A informação foi confirmada por representantes de diversas prefeituras. A ideia é iniciar em todas as capitais, simultaneamente, às 10h do dia 20 de janeiro. O início depende da liberação das vacinas do Instituto Butantan e da Fundação Oswaldo Cruz (Fiocruz), que serão avaliadas pela Agência Nacional de Vigilância Sanitária (Anvisa) no domingo (17).

No entanto, foi mais uma vez adiada a viagem do avião que vai buscar 2 milhões de doses da vacina de Oxford/AstraZeneca – Fiocruz – na Índia. A partida foi remarcada para a noite desta sexta (15), o que deve inviabilizar a previsão de chegada ao Brasil para sábado. Dessa forma, apenas as doses do Butantan estariam disponíveis aos municípios na quarta (20), e ainda não se sabe se isso resultará na escolha de uma nova data.

Na reunião, o ministro Pazuello também informou aos prefeitos que o Plano Nacional de Vacinação contra a Covid vai contar com 8 milhões de doses em janeiro e 30 milhões em fevereiro.

5 milhões de vacinados

De acordo com Jonas Donizete, presidente da Frente Nacional dos Prefeitos, serão vacinados 5 milhões de brasileiros com essas 8 milhões de doses iniciais. Dois milhões de pessoas receberão a primeira dose da vacina de Oxford e 3 milhões receberão duas doses do Butantan. 

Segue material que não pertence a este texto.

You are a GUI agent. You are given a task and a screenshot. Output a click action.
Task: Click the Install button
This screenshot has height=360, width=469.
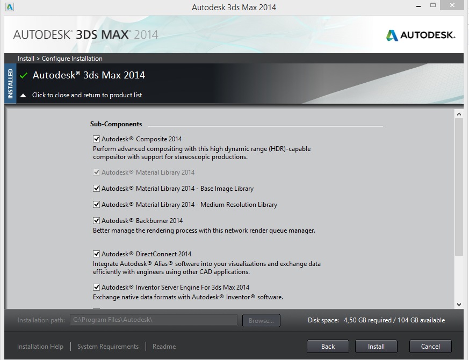pyautogui.click(x=376, y=346)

“São 2 milhões da Astrazeneca (Oxford/Fiocruz) e dois milhões de brasileiros vacinados. A CoronaVac, tem mais produzidas, mas o pedido de autorização emergencial foi para 6 milhões de doses. Na CoronaVac, as prefeituras receberão as doses, mas se receber mil doses, vai aplicar 500 e guardar as outras 500 porque depois de 21 dias vai ter que aplicar a segunda dose”

Em testes, a vacina de Oxford gerou boa resposta já após a primeira dose, aumentando a eficácia com uma dose de reforço com intervalo maior do que as demais, de até três meses. Os pesquisadores acreditam que ela possa ser usada futuramente em regime de dose única, mas ressaltam que mais estudos precisam ser conduzidos para confirmar essa projeção.